Aeronaves pilotadas por controle remoto explorarão furacões

segunda-feira, 26 de maio de 2008 17:56 BRT
 

Por Jim Loney

MIAMI (Reuters) - Pesquisadores norte-americanos estão preparando o uso de aeronaves controladas por controle remoto para penetrar nos olhos dos furacões no oceano Atlântico, na expectativa de aprender mais sobre o que desencadeia as tempestades gigantes.

Mas esses aviões terão que decolar da ilha caribenha de Barbados porque a autoridade de aviação dos Estados Unidos não permitirá que os pequenos aviões sejam lançados do solo norte-americano por temor de que eles possam colocar outras aeronaves em perigo.

Os pesquisadores de tempestades estão confiantes de que seu aviões controlados à distância, que lembram aviões de aeromodelismo mas podem ser controlados por satélite, darão a eles um cenário mais completo do núcleo dos furacões do que eles jamais conseguiram antes.

Os aviões podem voar até o olho da tempestade a até 91 metros acima da superfície do mar e enviar um fluxo constante de leituras de temperatura, pressão, ventos e umidade.

"Ele pode obter números que não conseguiríamos de outra forma", afirmou Joe Cione, pesquisador de meteorologia no U.S. National Oceanic and Atmospheric Administration.

"Essa área da tempestade é crucial porque é onde se encontram os ventos máximos. Isso nos dará um melhor entendimento de onde a energia é extraída do mar".

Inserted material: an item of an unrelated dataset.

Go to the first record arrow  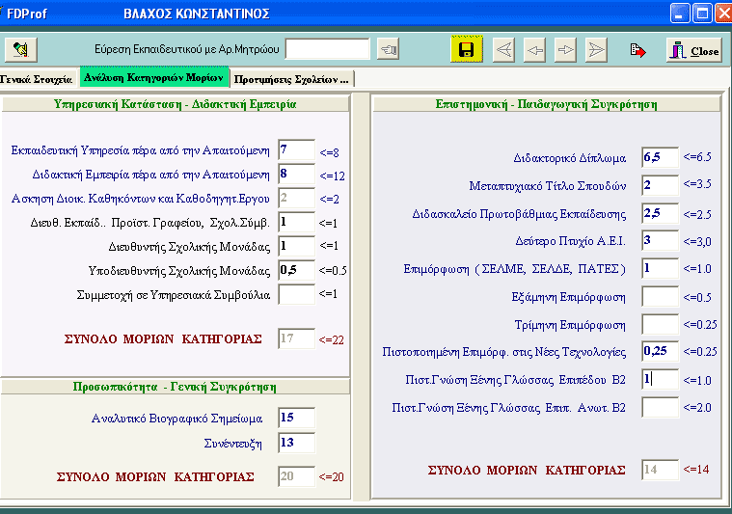click(x=503, y=50)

Fabricados pela australiana Aerosonde Pty e custando entre 50 e 80 mil dólares, as aeronaves ainda sem nome medem apenas 2,1 metros de comprimento, 2,7 metros de envergadura e pesam somente 12,7 quilogramas.

Os aviões são muito menores e menos sofisticados que os usados pelo Exército dos Estados Unidos em áreas de guerra. Movidos por um motor de 24 cilindradas e uma única hélice, eles podem voar a cerca de 113 quilômetros por hora e cobrir uma área de 3,2 mil quilômetros com apenas um tanque cheio de combustível(2,5 litros), explicou Cione.